On November 2, 2006, the boards of directors of Birmingham Bloomfield Bancshares, Inc. (“Company”) and Bank of Birmingham (“Bank”) each approved an increase in the number of directors from sixteen to seventeen persons and appointed Scott McCallum to fill the vacancies created by the new directorships at the Company and Bank.
Mr. McCallum is a principal of Resource Financial Institutions Group, Inc., which serves a general partner of several private equity funds that invest in financial institutions. Prior to joining Resource Financial Institutions Group, Inc. in May 2006, Mr. McCallum served as senior vice president and head of the Chicagoland office of Austin Associates, LLC, a consulting firm to and investment banking firm for community banks, primarily in the Midwest. Prior to joining Austin Associates, LLC, Mr. McCallum served for twenty years at Harris Trust and Savings Bank in Chicago, primarily in middle market lending, CRA management and community bank management. His last role at Harris Trust and Savings Bank was senior vice president-small business segment manager. A native of Akron, Ohio, Mr. McCallum grew up and attended high school in Birmingham, Michigan. Mr. McCallum received his Bachelor of Science in Business Administration degree from Miami University (Ohio) and his Master of Business Administration degree from the Kellogg Graduate School of Management at Northwestern University. Mr. McCallum serves on the board of directors of the American Red Cross of Greater Chicago, as well as on District 29 (Northfield, Illinois) school board. Mr. McCallum will serve as a member of the Bank’s Asset-Liability Management Committee.

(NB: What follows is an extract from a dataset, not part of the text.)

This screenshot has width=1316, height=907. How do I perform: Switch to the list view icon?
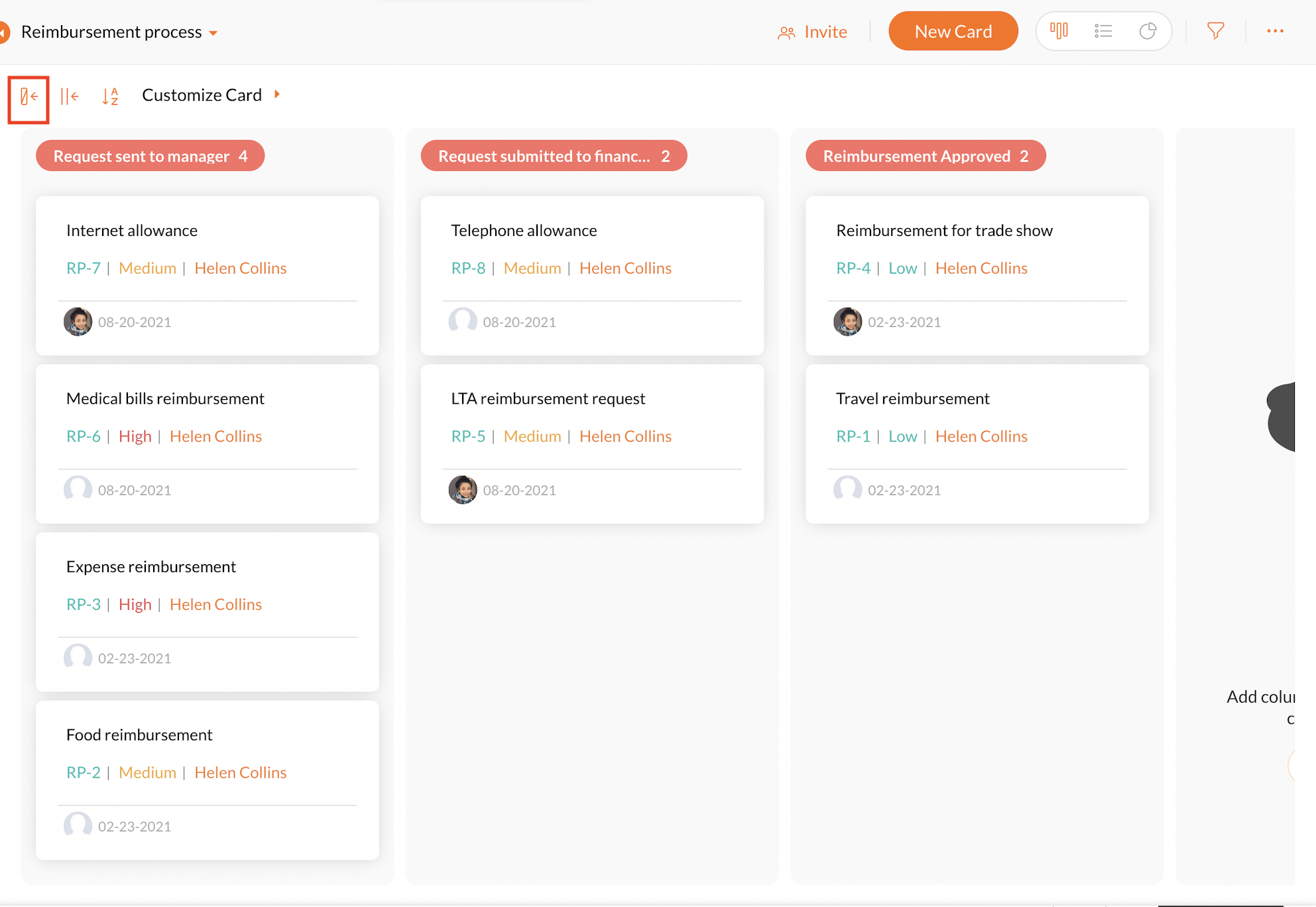(x=1103, y=31)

Michael Cromwell, a director of Birmingham Bloomfield Bancshares, Inc. (the “Company”) and its wholly-owned subsidiary, Bank of Birmingham, resigned on November 2, 2006 following his decision to relocate out-of-state. Mr. Cromwell had been a director of the Company since September 22, 2005 and a director of the Bank since its inception on July 25, 2006. He was also a member of the Bank’s Loan and Credit Policy Committee. The appointment of a successor director to fill the vacancy created by the resignation of Mr. Cromwell will occur following the approval of such nominee by the regulatory authorities having jurisdiction over the Company and the Bank.